# Redirect Aggression



## heyitsme123 (Dec 10, 2015)

I'm not really looking for advice - I've been through this already & successfully recovered. I just need a place to express my frustration and sadness for my little girl 

Something happened to our cat in the middle of the night. She might have fallen off the dresser (don't worry - she's not injured) while trying to play with the window blinds and now she's upset and directing her anger at everyone else in the house but most especially, the dog & peeing everywhere. 

I just went through this a few months ago after she was frightened by the collapse of our closet organizer. Since then, she was back to snuggling with her dog sister and being a general lovely girl. But, we're back to having a crazy, scared little gremlin on our hands again. 

My original method seemed to work wonders in rehabing her so I'm in "Phase 1" - currently separating her from everyone and letting her out in little (second long) spurts before she becomes aggressive again.

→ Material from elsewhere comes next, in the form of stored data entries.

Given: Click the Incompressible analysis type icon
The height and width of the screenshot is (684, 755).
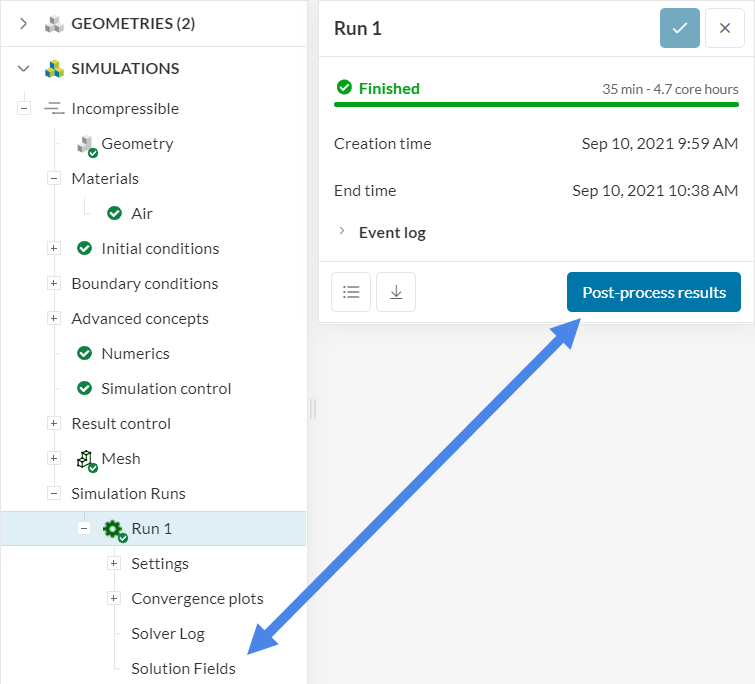Looking at the screenshot, I should pyautogui.click(x=54, y=109).
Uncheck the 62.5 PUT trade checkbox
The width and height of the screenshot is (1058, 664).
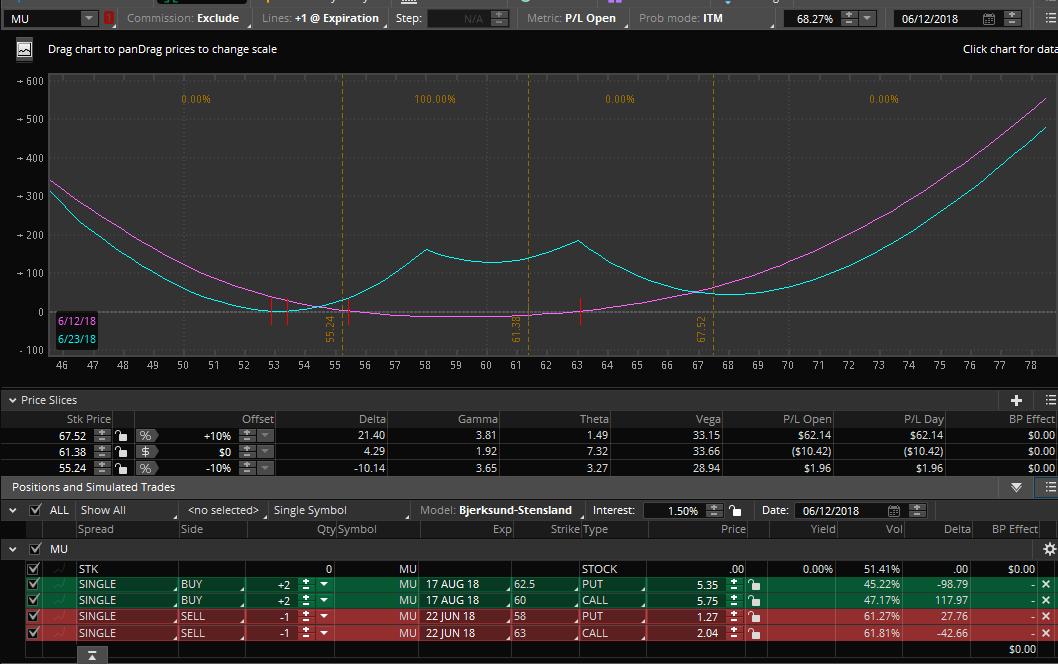point(34,584)
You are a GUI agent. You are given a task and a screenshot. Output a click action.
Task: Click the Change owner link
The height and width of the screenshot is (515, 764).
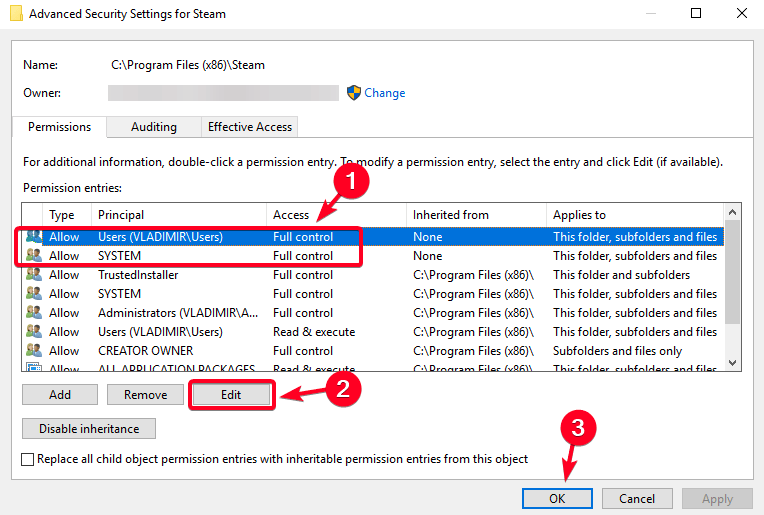[x=385, y=93]
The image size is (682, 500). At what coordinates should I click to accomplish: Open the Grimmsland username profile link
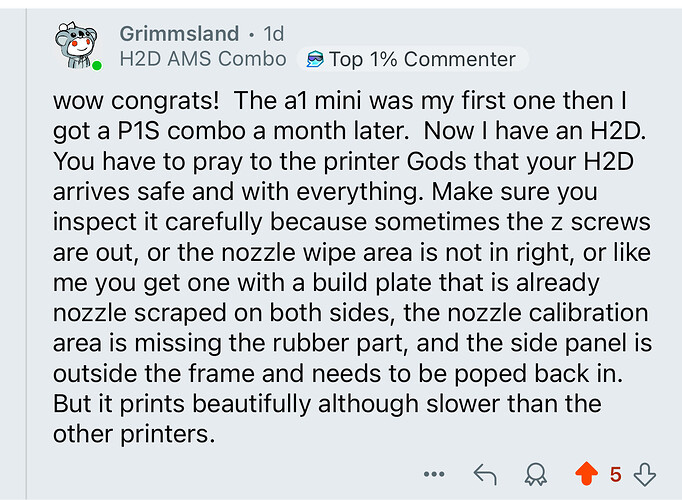179,34
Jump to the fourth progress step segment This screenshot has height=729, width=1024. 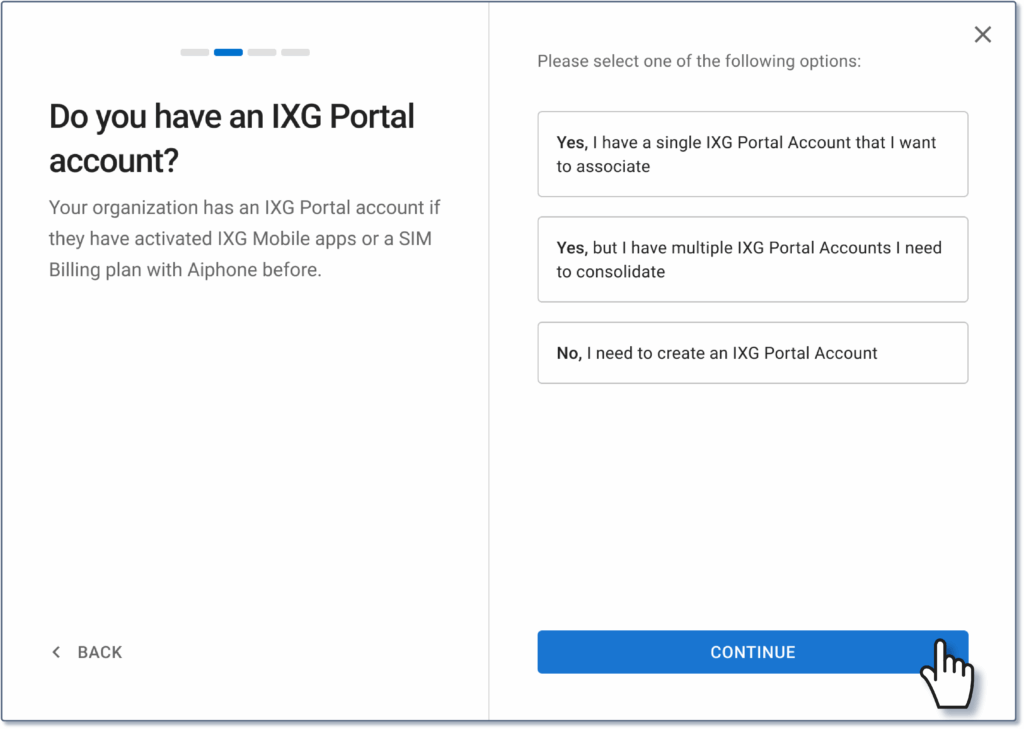(x=295, y=52)
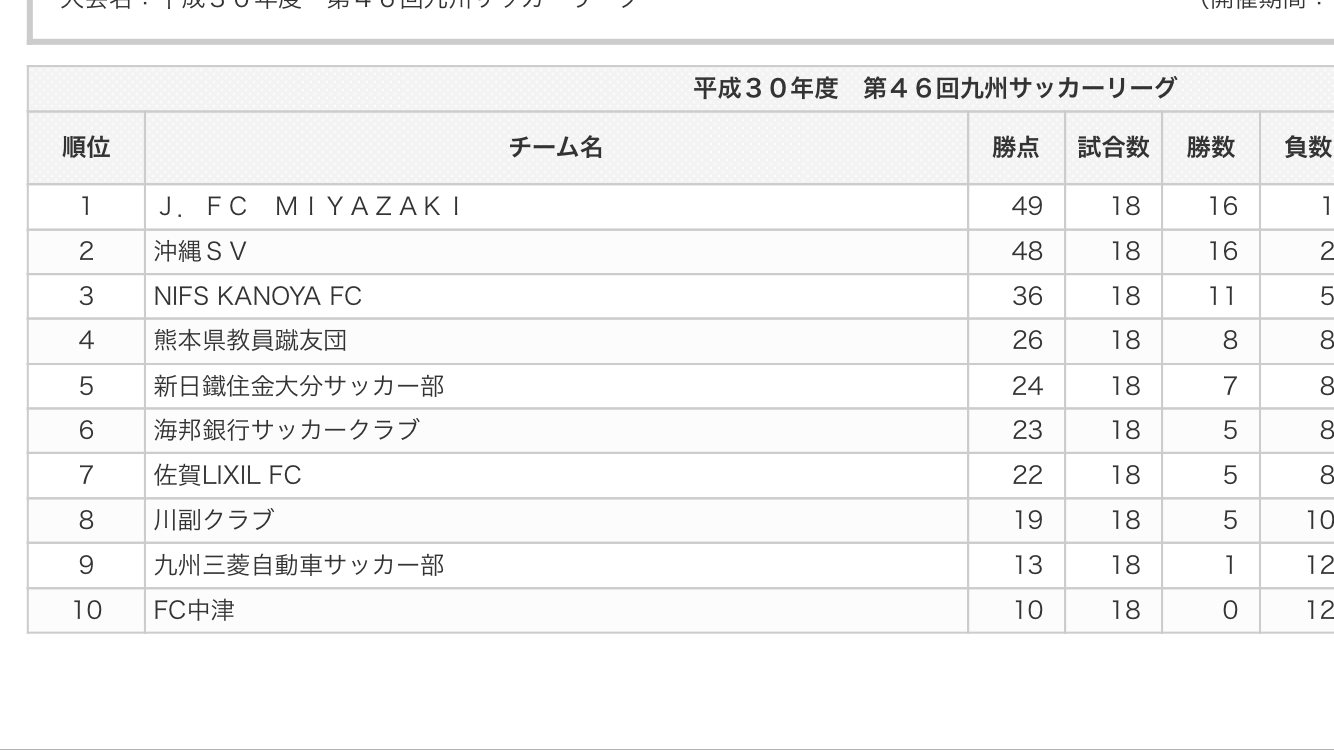Click the 勝点 value 49 for J. FC MIYAZAKI
The height and width of the screenshot is (750, 1334).
1027,207
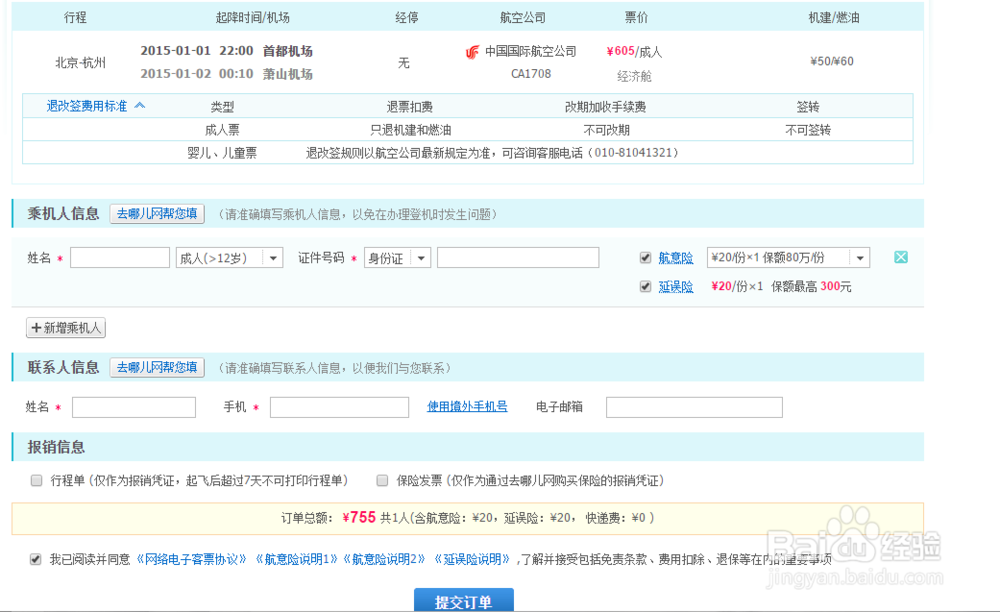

She goes back into isolation as soon as she shows aggression. 

I hope rehab goes more quickly this time around! I get so upset when she's upset like this. I just want her to be happy again.


----------



## Arianwen (Jun 3, 2012)

Good luck.

If it worked for you once, as long as she isn't hurt, it should work again. Please keep us updated.


----------



## heyitsme123 (Dec 10, 2015)

I'm soooo happy! It's been just two days of cat rehab and we're back to normal!

I'm actually surprised at how well the time-out method works. I haven't had to give her any time-outs today. She responded very well and she's been very happy all day. She's even back to laying around upside down like her old self. Yay!


----------